Sitravatinib and Nivolumab for the Treatment of Metastatic or Advanced Clear Cell Renal Cell Cancer

NCT04904302 | Terminated Phase 2 FDA Drug

• 2 other identifiers: 2021-0057NCI-2021-03344
• Study Type: interventional
• Target: 15
• Locations: 1 country
• Sites: 2

Brief Summary

This phase II trial investigates the effect of sitravatinib and nivolumab in treating patients with clear cell renal cell cancer that has spread to other places in the body (metastatic/advanced). Sitravatinib may stop the growth of tumor cells by blocking some of the enzymes needed for cell growth. Immunotherapy with monoclonal antibodies, such as nivolumab, may help the body's immune system attack the cancer, and may interfere with the ability of tumor cells to grow and spread.
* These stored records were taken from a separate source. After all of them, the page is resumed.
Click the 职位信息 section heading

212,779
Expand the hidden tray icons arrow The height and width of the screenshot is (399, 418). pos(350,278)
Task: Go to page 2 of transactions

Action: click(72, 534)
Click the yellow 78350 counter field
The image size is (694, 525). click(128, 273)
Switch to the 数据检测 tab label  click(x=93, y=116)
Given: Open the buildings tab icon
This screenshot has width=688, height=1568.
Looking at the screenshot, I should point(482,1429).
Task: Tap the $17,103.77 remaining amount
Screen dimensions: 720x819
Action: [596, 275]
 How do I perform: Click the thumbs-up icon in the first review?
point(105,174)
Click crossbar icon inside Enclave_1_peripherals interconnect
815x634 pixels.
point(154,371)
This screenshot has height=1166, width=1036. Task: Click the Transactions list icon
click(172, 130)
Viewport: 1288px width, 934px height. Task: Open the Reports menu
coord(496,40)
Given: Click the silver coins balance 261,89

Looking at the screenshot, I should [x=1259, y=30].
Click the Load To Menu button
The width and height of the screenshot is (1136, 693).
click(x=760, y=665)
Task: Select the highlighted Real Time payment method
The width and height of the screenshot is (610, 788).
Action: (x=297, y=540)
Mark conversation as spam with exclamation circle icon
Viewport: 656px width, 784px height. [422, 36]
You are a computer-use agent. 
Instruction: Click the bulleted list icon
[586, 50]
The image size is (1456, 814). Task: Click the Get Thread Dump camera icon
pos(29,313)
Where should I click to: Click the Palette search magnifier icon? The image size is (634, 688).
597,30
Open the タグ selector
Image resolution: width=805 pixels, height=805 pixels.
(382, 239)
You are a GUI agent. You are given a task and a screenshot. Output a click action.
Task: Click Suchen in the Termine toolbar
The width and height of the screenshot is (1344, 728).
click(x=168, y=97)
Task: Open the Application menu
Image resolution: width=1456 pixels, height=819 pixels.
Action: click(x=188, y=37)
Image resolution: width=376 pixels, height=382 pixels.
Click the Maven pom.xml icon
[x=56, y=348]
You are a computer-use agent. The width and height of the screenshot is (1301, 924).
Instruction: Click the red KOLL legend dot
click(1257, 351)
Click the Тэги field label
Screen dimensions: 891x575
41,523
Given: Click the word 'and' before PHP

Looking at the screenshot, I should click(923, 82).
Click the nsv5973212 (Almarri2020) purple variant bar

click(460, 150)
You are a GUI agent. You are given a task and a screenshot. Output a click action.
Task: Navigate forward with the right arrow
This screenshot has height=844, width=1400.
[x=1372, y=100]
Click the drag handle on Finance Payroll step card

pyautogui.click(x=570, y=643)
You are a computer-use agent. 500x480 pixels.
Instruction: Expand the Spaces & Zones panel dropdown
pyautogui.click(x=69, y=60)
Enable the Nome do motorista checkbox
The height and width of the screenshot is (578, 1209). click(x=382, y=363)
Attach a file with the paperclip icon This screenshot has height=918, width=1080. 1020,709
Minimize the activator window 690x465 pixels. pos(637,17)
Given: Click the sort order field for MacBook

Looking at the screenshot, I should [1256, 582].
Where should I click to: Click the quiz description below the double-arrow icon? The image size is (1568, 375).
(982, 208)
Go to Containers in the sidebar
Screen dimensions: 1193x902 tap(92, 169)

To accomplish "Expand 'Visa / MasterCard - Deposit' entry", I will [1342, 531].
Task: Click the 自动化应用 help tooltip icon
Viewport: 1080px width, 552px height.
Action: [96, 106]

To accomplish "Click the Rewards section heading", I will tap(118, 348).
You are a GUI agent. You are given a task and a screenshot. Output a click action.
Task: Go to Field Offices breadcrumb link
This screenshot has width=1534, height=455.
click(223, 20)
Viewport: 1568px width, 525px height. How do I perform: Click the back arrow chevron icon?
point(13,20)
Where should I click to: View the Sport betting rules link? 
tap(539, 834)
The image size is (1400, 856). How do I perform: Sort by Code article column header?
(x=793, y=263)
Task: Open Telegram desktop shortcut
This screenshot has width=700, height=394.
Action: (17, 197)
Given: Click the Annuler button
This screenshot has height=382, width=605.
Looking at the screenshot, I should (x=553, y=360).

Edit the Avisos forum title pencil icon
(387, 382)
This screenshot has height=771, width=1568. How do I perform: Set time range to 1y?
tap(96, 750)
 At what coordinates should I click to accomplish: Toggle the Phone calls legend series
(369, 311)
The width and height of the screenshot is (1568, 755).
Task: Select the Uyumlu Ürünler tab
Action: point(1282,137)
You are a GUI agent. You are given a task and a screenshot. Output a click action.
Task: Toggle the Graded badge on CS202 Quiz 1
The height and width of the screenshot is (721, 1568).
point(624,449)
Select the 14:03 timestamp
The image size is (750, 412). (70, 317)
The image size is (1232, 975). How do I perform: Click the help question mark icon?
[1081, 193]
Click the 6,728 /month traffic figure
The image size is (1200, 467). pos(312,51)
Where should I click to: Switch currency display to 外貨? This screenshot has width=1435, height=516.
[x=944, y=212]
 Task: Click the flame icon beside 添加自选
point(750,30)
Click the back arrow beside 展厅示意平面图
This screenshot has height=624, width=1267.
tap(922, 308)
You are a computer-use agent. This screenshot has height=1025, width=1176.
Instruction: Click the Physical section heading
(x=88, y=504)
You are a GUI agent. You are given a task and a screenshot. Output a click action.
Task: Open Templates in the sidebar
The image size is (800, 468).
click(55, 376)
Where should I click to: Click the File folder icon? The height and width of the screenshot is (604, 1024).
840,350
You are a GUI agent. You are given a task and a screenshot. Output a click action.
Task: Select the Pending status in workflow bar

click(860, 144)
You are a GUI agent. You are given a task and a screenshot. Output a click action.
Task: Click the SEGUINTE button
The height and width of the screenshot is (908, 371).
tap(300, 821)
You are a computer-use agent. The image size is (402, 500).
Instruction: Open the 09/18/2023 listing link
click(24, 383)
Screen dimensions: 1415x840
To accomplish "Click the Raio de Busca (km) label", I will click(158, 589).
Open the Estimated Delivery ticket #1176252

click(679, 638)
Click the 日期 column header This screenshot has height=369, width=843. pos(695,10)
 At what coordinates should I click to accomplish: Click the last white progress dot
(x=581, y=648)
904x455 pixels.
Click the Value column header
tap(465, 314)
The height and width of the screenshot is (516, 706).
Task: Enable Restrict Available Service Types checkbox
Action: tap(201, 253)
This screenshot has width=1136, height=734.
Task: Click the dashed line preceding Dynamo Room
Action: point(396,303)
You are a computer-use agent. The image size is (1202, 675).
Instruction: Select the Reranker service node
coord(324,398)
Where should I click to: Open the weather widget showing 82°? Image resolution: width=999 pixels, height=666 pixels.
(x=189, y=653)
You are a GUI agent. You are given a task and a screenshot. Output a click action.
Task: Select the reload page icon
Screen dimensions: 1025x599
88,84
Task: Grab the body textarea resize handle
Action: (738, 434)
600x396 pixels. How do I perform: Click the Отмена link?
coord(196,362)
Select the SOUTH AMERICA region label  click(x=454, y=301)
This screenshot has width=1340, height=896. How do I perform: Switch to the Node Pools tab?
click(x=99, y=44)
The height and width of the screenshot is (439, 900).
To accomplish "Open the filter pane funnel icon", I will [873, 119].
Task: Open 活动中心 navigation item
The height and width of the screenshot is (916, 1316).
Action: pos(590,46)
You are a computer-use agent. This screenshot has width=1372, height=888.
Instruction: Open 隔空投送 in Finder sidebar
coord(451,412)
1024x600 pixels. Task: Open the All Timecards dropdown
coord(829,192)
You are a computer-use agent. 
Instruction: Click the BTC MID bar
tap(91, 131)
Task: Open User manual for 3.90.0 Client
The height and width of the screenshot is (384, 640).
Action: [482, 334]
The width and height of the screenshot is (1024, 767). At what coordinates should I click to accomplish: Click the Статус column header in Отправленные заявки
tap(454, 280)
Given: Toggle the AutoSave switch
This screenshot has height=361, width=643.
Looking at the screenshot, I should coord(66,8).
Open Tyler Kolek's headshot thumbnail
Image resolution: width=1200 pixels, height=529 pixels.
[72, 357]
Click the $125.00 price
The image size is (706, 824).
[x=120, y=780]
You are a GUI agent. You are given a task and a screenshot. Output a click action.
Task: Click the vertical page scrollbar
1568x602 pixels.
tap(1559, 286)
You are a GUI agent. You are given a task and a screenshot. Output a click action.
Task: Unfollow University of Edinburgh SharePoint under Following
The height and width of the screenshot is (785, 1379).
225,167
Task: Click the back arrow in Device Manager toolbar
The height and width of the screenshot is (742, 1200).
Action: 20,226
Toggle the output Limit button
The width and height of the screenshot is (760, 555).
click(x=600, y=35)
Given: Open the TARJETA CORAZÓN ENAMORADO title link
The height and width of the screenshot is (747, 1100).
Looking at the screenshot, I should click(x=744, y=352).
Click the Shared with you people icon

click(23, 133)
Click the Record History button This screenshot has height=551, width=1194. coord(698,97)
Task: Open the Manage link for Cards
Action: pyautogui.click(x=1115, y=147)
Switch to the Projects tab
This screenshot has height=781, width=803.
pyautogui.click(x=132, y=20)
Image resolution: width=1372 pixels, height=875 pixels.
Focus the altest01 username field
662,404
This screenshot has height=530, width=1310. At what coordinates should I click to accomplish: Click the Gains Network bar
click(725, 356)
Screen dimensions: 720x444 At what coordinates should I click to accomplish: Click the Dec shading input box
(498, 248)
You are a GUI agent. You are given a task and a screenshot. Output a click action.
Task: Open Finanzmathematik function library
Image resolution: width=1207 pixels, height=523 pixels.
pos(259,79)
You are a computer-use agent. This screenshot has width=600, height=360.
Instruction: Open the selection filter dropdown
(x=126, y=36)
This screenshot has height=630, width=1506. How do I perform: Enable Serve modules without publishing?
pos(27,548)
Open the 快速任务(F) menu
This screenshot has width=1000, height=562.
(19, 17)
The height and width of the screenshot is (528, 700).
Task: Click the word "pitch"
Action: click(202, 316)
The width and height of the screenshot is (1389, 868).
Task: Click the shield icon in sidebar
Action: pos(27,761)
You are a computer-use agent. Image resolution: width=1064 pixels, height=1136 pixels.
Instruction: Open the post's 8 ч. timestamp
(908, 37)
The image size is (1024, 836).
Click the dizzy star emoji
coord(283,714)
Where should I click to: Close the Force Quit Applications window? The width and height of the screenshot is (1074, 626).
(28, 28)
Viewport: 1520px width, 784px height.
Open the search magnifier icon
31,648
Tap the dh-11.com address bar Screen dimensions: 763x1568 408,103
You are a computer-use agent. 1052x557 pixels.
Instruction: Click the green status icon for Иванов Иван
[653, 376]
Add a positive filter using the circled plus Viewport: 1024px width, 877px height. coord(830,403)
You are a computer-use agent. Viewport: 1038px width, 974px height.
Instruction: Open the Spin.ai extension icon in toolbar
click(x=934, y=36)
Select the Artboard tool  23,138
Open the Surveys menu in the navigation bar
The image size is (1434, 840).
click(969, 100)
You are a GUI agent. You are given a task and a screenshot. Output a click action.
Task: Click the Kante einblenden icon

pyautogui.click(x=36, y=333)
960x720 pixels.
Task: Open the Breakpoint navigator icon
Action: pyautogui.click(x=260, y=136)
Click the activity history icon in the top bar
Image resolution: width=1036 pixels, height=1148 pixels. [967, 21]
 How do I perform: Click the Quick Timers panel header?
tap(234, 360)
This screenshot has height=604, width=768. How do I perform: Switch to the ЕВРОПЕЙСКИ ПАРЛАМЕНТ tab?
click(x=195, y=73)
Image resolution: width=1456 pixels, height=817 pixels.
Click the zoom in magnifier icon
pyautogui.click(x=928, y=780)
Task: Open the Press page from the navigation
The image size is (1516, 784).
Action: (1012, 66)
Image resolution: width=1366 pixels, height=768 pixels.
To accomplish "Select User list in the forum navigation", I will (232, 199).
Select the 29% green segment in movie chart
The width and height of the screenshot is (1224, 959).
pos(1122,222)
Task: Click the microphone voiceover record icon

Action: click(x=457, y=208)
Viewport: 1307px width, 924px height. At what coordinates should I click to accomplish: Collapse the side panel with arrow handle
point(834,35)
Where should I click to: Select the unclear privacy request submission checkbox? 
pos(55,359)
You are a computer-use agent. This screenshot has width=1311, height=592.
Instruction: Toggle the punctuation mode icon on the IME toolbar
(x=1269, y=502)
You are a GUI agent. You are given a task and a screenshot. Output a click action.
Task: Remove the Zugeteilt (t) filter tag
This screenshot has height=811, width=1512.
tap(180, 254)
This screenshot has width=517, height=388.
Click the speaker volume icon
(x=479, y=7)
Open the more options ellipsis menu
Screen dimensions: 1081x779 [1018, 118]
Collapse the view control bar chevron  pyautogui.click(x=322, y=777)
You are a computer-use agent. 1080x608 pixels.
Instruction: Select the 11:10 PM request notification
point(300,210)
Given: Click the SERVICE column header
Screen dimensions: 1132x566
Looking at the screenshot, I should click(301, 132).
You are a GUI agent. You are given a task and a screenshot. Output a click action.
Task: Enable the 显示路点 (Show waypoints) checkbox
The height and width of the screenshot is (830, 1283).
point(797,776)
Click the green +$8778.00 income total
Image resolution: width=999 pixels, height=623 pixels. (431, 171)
Giving sitravatinib and nivolumab may kill more tumor cells.

Conditions

Stage IV Renal Cell Cancer AJCC v8; Advanced Clear Cell Renal Cell Carcinoma; Metastatic Clear Cell Renal Cell Carcinoma

Outcome Measures

Primary Outcomes (2)

• Objective response rate

  Will be defined as complete response + partial response. Will be defined by the Response Evaluation Criteria in Solid Tumors version 1.1 (RECIST 1.1).

  At 24 weeks

• Disease control rate

  Will be defined by RECIST 1.1.

  At 24 weeks

Secondary Outcomes (5)

• Overall survival

  At 1 year

• Progression free survival

  At 1 year

• Duration of response

  At 1 year

• Incidence of adverse events

  Up to 6 years

• Health-related quality-of-life (QOL)

  Up to 24 weeks

Study Arms (1)

Treatment (sitravatinib, nivolumab)

EXPERIMENTAL

Patients receive sitravatinib PO QD and nivolumab IV over 30 minutes on day 1. Cycles repeat every 4 weeks in the absence of disease progression or unacceptable toxicity.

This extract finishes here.